_Exercise set_:
1: In the FT article on the SEC and Countrywide, what extra charge did the watchdog bring against Angelo Mozilo?
2: Carry on the FT article on the SEC and Countrywide from its final sentence.

_Excerpted passage_:
◇ ◇ ◇ ◇ ◇ ◇ ◇

Financial Times FT.com

SEC / Countrywide

Published: June 5 2009 00:15 | Last updated: June 5 2009 09:52

The phrases have become all too familiar: “toxic” products combined with a “serious lack of compliance”, along with a “deterioration in the quality of loans originated versus the pricing”. Angelo Mozilo, former Countrywide chief executive, so described parts of the company’s business in e-mails to fellow executives in 2006 – according to a complaint filed by the Securities and Exchange Commission – while assuring investors Countrywide was predominantly a prime lender. On Thursday, the watchdog charged Mr Mozilo and two of his former colleagues with misleading investors – slapping Mr Mozilo with an insider trading charge for good measure.

◇ ◇ ◇ ◇ ◇ ◇ ◇

_Supplied material_:
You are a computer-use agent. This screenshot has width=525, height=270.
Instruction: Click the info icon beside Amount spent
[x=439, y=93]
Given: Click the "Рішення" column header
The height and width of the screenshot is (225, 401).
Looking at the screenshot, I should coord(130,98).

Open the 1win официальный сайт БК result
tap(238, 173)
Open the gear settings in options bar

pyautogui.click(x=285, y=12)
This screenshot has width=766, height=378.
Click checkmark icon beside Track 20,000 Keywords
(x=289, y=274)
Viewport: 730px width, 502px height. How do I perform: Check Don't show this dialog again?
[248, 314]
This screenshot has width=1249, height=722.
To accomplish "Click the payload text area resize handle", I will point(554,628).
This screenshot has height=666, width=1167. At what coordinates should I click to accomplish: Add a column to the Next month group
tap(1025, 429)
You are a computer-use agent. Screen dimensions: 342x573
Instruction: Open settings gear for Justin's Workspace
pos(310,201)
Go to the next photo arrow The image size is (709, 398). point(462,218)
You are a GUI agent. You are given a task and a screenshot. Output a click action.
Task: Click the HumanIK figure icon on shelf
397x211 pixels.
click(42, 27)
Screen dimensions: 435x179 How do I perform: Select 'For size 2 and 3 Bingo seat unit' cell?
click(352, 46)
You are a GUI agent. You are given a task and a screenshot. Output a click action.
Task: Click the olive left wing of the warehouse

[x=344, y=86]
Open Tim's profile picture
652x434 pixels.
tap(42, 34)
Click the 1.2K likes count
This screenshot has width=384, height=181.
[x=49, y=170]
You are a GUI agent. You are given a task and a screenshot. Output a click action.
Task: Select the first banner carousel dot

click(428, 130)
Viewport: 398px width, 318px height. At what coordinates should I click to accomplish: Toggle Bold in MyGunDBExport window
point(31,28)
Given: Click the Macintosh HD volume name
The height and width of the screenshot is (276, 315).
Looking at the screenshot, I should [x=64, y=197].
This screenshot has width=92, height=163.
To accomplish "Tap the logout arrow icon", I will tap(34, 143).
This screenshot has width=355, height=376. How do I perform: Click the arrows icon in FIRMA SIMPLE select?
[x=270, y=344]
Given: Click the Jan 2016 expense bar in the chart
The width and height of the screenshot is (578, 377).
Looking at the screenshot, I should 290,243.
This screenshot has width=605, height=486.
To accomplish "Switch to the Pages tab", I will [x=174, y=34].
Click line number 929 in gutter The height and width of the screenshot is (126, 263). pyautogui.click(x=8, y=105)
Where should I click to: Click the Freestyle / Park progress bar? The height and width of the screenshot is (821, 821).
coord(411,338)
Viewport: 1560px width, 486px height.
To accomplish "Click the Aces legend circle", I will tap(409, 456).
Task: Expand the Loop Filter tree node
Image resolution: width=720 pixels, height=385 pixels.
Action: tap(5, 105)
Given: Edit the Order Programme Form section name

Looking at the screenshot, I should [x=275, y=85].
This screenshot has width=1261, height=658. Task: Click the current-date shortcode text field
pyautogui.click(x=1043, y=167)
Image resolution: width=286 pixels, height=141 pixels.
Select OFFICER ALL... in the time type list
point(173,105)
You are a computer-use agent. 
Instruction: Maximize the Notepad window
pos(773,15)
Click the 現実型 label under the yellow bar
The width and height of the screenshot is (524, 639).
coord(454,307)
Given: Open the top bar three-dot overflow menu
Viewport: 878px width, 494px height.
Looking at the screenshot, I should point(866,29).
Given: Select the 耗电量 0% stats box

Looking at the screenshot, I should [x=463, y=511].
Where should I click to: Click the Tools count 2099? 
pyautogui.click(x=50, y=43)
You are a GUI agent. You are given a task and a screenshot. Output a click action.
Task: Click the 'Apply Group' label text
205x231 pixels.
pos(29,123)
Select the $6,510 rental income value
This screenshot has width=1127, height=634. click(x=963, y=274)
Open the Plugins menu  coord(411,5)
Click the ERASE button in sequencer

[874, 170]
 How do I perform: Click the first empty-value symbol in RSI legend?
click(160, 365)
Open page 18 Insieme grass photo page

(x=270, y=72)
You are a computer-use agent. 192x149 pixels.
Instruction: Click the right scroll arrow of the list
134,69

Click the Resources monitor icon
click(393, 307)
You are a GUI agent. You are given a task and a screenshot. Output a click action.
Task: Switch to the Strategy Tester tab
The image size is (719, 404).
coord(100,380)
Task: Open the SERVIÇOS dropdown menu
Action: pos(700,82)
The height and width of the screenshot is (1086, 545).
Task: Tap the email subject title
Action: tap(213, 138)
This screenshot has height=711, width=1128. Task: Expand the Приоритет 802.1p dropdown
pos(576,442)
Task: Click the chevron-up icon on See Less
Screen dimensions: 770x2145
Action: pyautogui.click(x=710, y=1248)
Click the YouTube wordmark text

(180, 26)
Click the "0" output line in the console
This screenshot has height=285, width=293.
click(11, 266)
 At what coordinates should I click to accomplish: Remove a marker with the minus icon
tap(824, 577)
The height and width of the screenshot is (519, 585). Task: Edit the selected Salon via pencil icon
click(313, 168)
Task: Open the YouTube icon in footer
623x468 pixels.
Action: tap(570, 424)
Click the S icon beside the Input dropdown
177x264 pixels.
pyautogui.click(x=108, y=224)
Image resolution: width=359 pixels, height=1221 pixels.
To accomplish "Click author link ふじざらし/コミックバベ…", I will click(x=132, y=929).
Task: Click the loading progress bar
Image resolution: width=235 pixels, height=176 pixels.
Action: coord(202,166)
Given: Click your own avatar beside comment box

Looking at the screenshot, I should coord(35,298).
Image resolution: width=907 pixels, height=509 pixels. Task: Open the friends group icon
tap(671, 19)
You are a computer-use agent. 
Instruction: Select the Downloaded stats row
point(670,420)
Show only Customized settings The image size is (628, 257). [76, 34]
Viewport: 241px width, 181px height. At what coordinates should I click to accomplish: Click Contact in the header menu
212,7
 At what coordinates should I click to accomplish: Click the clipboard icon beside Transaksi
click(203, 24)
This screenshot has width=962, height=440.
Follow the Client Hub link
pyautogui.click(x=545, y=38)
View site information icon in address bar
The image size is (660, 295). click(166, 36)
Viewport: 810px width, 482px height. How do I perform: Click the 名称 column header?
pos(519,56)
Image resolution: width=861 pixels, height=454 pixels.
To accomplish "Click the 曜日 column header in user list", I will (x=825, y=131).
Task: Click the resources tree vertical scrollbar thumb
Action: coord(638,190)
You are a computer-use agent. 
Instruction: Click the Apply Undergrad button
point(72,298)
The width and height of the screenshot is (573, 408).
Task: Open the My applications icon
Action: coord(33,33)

◇ ◇ ◇ ◇ ◇ ◇ ◇

_Expected responses_:
1: An insider trading charge.

2:
That the first charges against mortgage industry executives have landed at Countrywide is perhaps no surprise. The SEC has been investigating Mr Mozilo’s stock sales since October 2007 – and Countrywide, bought by Bank of America in 2008, is something of a poster child for lax lending standards in the subprime boom and bust. But pressing ahead with this civil case suggests a newly aggressive approach from the SEC with Mary Shapiro in the chair – and, perhaps, a determination to bring high-profile cases resulting from the financial crisis to fruition swiftly.